▶ **Prompt**
Stopping right after the line with "Task: Open the Manage section icon", please reproduce the material below exactly from its first line.

:: Provided entries ::

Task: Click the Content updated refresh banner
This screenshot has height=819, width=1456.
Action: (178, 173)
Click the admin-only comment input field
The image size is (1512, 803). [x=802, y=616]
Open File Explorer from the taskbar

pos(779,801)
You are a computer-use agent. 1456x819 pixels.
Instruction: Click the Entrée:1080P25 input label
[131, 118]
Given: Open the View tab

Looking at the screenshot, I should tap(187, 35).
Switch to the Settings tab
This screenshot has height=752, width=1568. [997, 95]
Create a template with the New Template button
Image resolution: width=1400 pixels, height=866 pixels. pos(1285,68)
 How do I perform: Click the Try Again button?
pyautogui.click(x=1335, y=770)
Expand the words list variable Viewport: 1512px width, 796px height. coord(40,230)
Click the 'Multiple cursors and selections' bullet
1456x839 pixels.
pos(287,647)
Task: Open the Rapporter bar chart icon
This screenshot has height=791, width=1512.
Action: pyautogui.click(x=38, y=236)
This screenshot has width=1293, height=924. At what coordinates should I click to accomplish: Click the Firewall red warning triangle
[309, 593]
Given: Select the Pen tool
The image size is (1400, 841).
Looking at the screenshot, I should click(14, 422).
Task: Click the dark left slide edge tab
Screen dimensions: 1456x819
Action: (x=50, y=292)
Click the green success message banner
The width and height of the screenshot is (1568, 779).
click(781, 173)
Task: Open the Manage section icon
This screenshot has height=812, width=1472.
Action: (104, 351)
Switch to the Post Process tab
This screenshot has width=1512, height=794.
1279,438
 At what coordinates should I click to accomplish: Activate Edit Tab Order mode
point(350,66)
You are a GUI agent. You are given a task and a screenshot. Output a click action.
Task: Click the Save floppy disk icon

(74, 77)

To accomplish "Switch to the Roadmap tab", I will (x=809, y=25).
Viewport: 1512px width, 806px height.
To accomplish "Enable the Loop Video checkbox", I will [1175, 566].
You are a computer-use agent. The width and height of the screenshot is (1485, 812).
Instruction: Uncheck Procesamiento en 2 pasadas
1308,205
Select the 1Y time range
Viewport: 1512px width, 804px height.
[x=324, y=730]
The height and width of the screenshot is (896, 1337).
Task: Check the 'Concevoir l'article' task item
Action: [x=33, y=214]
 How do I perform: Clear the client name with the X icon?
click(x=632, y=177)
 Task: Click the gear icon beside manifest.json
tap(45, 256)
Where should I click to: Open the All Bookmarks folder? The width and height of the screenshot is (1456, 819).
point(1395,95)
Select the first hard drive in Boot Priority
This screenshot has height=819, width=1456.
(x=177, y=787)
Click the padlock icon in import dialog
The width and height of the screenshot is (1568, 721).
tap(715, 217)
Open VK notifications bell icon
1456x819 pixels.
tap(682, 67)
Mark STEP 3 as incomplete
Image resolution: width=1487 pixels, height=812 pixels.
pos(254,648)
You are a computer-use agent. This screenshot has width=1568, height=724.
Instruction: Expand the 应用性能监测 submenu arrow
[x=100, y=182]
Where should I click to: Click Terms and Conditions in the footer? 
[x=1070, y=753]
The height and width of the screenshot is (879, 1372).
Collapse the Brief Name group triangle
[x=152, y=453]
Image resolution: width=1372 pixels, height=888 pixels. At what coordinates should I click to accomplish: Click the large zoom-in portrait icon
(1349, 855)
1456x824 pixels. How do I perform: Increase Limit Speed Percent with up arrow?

:::

▶ **Solution**
Task: Click the Content updated refresh banner
This screenshot has height=819, width=1456.
Action: (178, 173)
Click the admin-only comment input field
The image size is (1512, 803). [x=802, y=616]
Open File Explorer from the taskbar

pos(779,801)
You are a computer-use agent. 1456x819 pixels.
Instruction: Click the Entrée:1080P25 input label
[131, 118]
Given: Open the View tab

Looking at the screenshot, I should tap(187, 35).
Switch to the Settings tab
This screenshot has height=752, width=1568. [997, 95]
Create a template with the New Template button
Image resolution: width=1400 pixels, height=866 pixels. pos(1285,68)
 How do I perform: Click the Try Again button?
pyautogui.click(x=1335, y=770)
Expand the words list variable Viewport: 1512px width, 796px height. coord(40,230)
Click the 'Multiple cursors and selections' bullet
1456x839 pixels.
pos(287,647)
Task: Open the Rapporter bar chart icon
This screenshot has height=791, width=1512.
Action: pyautogui.click(x=38, y=236)
This screenshot has width=1293, height=924. At what coordinates should I click to accomplish: Click the Firewall red warning triangle
[309, 593]
Given: Select the Pen tool
The image size is (1400, 841).
Looking at the screenshot, I should click(14, 422).
Task: Click the dark left slide edge tab
Screen dimensions: 1456x819
Action: (x=50, y=292)
Click the green success message banner
The width and height of the screenshot is (1568, 779).
click(781, 173)
Task: Open the Manage section icon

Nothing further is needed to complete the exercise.